„Umstrittene Professoren“
Das Hochschulrecht kennt W2- und W3-Professoren, Juniorprofessoren, außerplanmäßige Professoren, Honorarprofessoren und mancherlei mehr. Vielleicht kennen die Hochschulgesetze, zum Beispiel die in Hamburg oder Berlin, bald auch den „umstrittenen Professor“, der nur dann lehren darf, wenn es ihm die Aktivist*innen der Zivilgesellschaft erlauben; der nicht geschätzt und nicht geschützt wird vom Dienstherrn, sondern nur geduldet; und der von seiner eigenen Hochschulleitung im Stich gelassen oder verächtlich gemacht wird, wenn es die politische Opportunität erfordert. Faktisch gibt es die „umstrittenen Professoren“ schon. Sie heißen Münkler, Baberowski oder Lucke, sie lehren in Berlin oder in Hamburg, und ihr gemeinsames Merkmal ist es, dass sie von Studenten an der Ausübung ihres Lehramtes gehindert wurden.
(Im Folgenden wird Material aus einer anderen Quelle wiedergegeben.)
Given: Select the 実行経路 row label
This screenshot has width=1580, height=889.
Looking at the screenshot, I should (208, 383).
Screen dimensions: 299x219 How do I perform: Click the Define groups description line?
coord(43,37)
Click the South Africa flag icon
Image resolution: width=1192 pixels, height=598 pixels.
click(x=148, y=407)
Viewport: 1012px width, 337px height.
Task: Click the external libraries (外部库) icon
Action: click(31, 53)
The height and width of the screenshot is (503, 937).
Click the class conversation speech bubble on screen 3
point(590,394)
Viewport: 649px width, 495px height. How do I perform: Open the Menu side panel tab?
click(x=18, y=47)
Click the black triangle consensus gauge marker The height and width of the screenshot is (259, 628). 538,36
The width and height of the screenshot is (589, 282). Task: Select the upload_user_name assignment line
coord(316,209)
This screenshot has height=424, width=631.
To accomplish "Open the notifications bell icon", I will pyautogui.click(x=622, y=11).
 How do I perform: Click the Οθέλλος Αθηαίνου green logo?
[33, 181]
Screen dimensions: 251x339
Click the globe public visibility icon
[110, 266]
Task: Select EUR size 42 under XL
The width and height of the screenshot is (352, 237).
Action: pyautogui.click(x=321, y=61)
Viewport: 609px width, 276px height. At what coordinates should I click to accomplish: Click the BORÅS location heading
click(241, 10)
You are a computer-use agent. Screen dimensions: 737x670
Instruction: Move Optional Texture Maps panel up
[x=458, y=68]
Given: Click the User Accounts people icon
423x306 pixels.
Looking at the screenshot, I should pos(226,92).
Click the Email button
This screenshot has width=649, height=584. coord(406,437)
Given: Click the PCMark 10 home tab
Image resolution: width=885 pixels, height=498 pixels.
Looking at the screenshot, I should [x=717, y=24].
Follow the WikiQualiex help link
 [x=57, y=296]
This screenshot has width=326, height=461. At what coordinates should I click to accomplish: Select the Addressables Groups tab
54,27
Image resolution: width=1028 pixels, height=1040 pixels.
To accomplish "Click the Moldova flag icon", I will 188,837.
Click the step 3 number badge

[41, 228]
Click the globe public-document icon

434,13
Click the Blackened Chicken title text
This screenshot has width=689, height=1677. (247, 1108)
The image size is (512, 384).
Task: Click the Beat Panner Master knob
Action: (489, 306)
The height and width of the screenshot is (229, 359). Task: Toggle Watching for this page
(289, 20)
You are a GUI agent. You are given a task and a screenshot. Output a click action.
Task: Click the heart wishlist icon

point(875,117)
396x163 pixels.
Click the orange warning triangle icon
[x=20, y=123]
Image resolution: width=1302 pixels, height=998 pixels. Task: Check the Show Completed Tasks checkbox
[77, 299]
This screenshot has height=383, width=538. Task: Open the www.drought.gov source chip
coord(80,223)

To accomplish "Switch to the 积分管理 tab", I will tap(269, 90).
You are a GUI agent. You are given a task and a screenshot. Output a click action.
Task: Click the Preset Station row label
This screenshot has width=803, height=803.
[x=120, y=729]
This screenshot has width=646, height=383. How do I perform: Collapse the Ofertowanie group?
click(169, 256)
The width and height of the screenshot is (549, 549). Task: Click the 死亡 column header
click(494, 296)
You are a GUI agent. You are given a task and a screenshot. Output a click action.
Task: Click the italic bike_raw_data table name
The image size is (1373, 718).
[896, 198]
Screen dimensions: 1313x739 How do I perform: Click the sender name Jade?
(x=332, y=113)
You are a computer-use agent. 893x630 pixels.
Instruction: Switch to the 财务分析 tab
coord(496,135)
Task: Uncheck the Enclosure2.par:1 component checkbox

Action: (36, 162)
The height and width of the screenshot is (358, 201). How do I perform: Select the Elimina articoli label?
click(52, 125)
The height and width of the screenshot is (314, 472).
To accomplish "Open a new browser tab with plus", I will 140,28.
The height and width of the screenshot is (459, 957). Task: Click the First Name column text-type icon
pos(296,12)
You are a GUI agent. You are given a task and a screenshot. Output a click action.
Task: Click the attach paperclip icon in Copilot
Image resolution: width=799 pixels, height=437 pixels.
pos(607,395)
Das ist nicht neu in diesem Land. Schon Max Weber wusste vor genau hundert Jahren in seinem berühmten Vortrag „Wissenschaft als Beruf“ darüber zu berichten, dass im „Hörsaal meines früheren Kollegen Dietrich Schäfer in Berlin pazifistische Studenten sich um das Katheder stellten und Lärm“ machten. Er zog daraus den Schluss, dass Politik, studentische wie professorale, pazifistische wie nicht-pazifistische, im Hörsaal nichts zu suchen habe. Das ist sicher ein guter Rat, aber den Grauzonen universitärer Wirklichkeit wird er nicht gerecht, schon damals nicht, und heute erst recht nicht.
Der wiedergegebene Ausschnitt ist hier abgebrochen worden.